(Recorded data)
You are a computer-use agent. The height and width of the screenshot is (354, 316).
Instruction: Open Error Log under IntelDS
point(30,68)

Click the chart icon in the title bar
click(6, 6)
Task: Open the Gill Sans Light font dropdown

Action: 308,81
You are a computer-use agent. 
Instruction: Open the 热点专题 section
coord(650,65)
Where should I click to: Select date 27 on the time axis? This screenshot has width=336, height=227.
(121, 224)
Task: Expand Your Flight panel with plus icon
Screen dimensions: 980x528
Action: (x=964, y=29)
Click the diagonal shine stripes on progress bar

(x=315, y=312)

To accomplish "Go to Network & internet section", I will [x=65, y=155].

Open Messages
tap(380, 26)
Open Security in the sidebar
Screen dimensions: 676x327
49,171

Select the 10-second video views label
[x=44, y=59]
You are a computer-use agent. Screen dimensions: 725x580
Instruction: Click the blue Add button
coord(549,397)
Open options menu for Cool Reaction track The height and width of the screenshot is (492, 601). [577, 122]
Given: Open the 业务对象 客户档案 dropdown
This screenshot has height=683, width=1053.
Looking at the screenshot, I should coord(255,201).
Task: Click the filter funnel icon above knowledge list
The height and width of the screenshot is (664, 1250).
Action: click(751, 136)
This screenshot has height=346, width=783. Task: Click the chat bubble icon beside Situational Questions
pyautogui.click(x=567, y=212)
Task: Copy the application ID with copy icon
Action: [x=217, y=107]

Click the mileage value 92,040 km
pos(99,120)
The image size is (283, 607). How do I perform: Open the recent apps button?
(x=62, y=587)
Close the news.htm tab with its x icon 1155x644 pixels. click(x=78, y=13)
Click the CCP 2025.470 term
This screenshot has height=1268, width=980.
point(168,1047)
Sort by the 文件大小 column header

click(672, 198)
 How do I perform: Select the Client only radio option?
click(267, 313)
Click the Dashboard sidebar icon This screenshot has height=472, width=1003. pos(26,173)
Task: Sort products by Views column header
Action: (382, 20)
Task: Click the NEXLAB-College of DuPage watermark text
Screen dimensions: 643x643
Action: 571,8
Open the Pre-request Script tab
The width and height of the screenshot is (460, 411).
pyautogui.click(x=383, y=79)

=== What you will do ===
Give back each record above exactly as written.

=== Solution ===
You are a computer-use agent. The height and width of the screenshot is (354, 316).
Instruction: Open Error Log under IntelDS
point(30,68)

Click the chart icon in the title bar
click(6, 6)
Task: Open the Gill Sans Light font dropdown

Action: 308,81
You are a computer-use agent. 
Instruction: Open the 热点专题 section
coord(650,65)
Where should I click to: Select date 27 on the time axis? This screenshot has width=336, height=227.
(121, 224)
Task: Expand Your Flight panel with plus icon
Screen dimensions: 980x528
Action: (x=964, y=29)
Click the diagonal shine stripes on progress bar

(x=315, y=312)

To accomplish "Go to Network & internet section", I will [x=65, y=155].

Open Messages
tap(380, 26)
Open Security in the sidebar
Screen dimensions: 676x327
49,171

Select the 10-second video views label
[x=44, y=59]
You are a computer-use agent. Screen dimensions: 725x580
Instruction: Click the blue Add button
coord(549,397)
Open options menu for Cool Reaction track The height and width of the screenshot is (492, 601). [577, 122]
Given: Open the 业务对象 客户档案 dropdown
This screenshot has height=683, width=1053.
Looking at the screenshot, I should coord(255,201).
Task: Click the filter funnel icon above knowledge list
The height and width of the screenshot is (664, 1250).
Action: click(751, 136)
This screenshot has height=346, width=783. Task: Click the chat bubble icon beside Situational Questions
pyautogui.click(x=567, y=212)
Task: Copy the application ID with copy icon
Action: [x=217, y=107]

Click the mileage value 92,040 km
pos(99,120)
The image size is (283, 607). How do I perform: Open the recent apps button?
(x=62, y=587)
Close the news.htm tab with its x icon 1155x644 pixels. click(x=78, y=13)
Click the CCP 2025.470 term
This screenshot has height=1268, width=980.
point(168,1047)
Sort by the 文件大小 column header

click(672, 198)
 How do I perform: Select the Client only radio option?
click(267, 313)
Click the Dashboard sidebar icon This screenshot has height=472, width=1003. pos(26,173)
Task: Sort products by Views column header
Action: (382, 20)
Task: Click the NEXLAB-College of DuPage watermark text
Screen dimensions: 643x643
Action: 571,8
Open the Pre-request Script tab
The width and height of the screenshot is (460, 411).
pyautogui.click(x=383, y=79)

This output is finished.